Lloyd W. Davidson, State's Atty., of Austin, for the State.

MORROW, Presiding Judge.

Assault with intent to murder is the offense; penalty assessed at confinement in the penitentiary for two years.

The appellant and Alvin Smith were jointly charged, tried, and convicted of the offense mentioned and their punishment assessed as stated above. However, their appeals have been prosecuted separately.

The injured party, Vernon Smith, and the sister of the appellant were attempting to slip away from home to get married. They had made arrangements whereby they would go to town for that purpose. Smith had secured the aid and assistance of parties by the names of Roberts and Parker to accompany them. They drove near the home of the fiancé. She came out to the highway and attempted to get in the car and to place therein some personal effects. About this time the appellant and Alvin Smith (brother of the injured party and also brother-in-law of appellant) opened fire upon the car and its occupants. Some six shots were fired at and into the car. Appellant fired four of these shots. Some of the shots took effect by striking the car and the windshield, others hit the spokes of one of the wheels, and one shot punctured the tire of one of the back wheels, as a result of which the car stopped. A difficulty ensued in which the appellant and Alvin Smith made an atttack upon the parties in the car.

The conviction is for assault with intent to murder in the shooting at and into the car in which Vernon Smith was an occupant. It does not involve a prosecution for assault with intent to murder the other parties. The fact that the shots were fired at and into the car and without justification or excuse, was sufficient to meet the legal requirements of the law and to authorize a conviction. See Shoffitt v. State, 128 Tex.Cr.R. 486, 82 S.W.(2d) 379; Catlett v. State, 75 Tex.Cr.R. 9, 169 S.W. 673.

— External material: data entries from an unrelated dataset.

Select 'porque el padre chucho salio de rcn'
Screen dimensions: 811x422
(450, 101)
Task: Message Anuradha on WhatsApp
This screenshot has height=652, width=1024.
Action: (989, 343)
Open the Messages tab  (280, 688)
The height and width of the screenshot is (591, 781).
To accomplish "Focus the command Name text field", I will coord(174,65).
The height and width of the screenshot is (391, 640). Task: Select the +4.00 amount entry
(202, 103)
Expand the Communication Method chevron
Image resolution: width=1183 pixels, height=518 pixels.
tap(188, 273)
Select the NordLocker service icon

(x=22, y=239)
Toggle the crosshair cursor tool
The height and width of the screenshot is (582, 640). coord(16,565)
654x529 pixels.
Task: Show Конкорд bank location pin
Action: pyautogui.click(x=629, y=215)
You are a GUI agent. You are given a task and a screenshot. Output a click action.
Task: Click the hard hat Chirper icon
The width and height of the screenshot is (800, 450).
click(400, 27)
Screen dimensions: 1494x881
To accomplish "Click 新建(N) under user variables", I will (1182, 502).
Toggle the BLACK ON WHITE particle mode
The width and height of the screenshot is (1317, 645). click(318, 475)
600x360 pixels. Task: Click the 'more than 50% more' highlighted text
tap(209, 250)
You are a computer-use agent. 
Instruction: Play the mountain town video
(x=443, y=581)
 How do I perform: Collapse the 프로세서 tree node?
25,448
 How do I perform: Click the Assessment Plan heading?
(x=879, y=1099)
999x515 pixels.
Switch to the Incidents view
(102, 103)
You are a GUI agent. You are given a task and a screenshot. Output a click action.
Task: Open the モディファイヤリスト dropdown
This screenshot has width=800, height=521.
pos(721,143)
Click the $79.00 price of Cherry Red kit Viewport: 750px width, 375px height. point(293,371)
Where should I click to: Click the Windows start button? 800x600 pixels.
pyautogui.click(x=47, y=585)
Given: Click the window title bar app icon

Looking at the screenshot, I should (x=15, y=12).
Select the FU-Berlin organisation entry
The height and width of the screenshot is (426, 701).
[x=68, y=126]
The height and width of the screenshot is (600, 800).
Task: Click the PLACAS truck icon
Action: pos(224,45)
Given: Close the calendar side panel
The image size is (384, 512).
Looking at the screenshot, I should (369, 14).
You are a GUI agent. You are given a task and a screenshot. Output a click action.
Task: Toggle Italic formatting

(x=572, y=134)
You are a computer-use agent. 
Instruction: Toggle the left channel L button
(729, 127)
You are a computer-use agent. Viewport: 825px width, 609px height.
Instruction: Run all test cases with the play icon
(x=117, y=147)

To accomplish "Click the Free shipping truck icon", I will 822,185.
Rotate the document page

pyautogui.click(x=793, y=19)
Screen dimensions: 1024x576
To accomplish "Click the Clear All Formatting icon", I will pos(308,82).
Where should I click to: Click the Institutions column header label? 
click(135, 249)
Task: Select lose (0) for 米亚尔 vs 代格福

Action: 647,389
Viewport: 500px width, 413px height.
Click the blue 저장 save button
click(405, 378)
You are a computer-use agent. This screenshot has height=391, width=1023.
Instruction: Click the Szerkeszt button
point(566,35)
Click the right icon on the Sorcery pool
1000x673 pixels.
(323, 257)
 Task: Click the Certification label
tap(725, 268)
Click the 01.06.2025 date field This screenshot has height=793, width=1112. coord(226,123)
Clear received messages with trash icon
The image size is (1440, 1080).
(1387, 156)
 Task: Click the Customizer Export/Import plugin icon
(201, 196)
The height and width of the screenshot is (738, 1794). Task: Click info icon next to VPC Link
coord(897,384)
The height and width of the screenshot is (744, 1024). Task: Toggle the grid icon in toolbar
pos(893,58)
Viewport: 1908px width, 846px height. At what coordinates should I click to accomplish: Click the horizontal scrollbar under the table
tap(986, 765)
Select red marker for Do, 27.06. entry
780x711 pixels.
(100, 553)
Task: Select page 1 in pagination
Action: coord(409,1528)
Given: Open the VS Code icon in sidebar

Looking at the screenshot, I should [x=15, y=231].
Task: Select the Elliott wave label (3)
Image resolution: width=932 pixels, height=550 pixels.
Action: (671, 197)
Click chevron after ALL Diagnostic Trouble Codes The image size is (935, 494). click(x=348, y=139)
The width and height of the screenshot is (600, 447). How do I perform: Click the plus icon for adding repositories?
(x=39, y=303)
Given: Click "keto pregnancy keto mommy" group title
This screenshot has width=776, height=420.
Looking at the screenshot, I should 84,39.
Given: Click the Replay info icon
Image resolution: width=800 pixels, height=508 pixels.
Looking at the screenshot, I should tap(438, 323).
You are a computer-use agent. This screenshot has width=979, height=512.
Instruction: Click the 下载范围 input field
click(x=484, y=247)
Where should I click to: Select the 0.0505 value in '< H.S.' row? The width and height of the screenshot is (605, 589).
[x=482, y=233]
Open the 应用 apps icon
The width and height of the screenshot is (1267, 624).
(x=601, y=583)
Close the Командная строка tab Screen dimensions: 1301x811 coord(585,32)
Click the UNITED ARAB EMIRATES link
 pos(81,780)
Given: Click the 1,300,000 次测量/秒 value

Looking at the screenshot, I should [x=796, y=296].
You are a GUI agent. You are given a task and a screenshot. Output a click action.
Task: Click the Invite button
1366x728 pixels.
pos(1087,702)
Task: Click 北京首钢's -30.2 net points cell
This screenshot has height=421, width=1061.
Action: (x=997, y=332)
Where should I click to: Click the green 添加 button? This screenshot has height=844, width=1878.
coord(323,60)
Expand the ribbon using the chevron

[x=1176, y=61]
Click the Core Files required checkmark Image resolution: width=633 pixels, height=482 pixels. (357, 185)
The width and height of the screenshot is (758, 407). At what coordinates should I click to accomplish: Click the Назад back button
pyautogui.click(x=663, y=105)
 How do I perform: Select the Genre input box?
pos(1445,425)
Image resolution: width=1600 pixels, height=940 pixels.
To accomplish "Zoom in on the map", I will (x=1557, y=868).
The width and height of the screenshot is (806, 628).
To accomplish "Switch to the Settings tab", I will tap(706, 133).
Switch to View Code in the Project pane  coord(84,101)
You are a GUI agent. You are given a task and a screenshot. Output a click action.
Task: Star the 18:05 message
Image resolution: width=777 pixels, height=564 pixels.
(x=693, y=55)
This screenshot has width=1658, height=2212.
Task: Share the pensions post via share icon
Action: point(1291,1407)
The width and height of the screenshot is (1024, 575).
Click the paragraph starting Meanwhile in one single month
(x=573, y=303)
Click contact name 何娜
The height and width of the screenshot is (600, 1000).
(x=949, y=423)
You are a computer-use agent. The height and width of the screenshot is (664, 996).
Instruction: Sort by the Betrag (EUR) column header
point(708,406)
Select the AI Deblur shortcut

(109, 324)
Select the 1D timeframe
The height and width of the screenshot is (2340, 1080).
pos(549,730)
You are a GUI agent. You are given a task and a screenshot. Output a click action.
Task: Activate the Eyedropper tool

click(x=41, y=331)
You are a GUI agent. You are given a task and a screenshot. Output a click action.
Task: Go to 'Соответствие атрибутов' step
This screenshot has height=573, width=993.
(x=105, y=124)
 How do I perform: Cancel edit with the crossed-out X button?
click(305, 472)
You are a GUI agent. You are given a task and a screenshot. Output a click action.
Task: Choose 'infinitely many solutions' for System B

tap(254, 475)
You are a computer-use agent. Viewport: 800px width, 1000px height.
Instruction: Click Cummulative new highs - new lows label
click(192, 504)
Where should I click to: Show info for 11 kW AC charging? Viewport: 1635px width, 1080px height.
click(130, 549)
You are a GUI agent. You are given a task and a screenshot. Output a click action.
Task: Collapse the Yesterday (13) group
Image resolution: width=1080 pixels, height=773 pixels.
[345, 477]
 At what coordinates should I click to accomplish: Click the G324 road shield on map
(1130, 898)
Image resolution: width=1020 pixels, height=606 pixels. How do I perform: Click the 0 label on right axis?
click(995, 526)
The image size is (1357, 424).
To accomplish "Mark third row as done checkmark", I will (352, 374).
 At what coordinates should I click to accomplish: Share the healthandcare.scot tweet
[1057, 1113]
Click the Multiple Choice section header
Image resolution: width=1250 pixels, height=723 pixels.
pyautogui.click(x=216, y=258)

It is the appellant's contention that he thought the men in the car were kidnapping his sister; that he had no intention of inflicting any injury whatsoever upon them; that he fired the shots for the purpose of stopping them from what appeared to him to be an effort to abduct his sister and to carry her away from home. The injured party and the sister did subsequently, on the same day, marry, and they were married at the time of the trial of the case.

Appellant filed an application for a suspended sentence. He testified in support thereof that he had never been convicted of a felony. He was asked if he knew his general reputation in the community where he lived for being a peaceable and lawabiding citizen. He replied that he did not. He admitted numerous specific acts of violence, a charge of aggravated assault and several fightings. He testified that he did not know how many times he had been charged in different courts, stating that he could not keep up with them. These specific acts of violence and misconduct on the part of the appellant were admitted without objection. Therefore the question as to the admissibility thereof is not before this court.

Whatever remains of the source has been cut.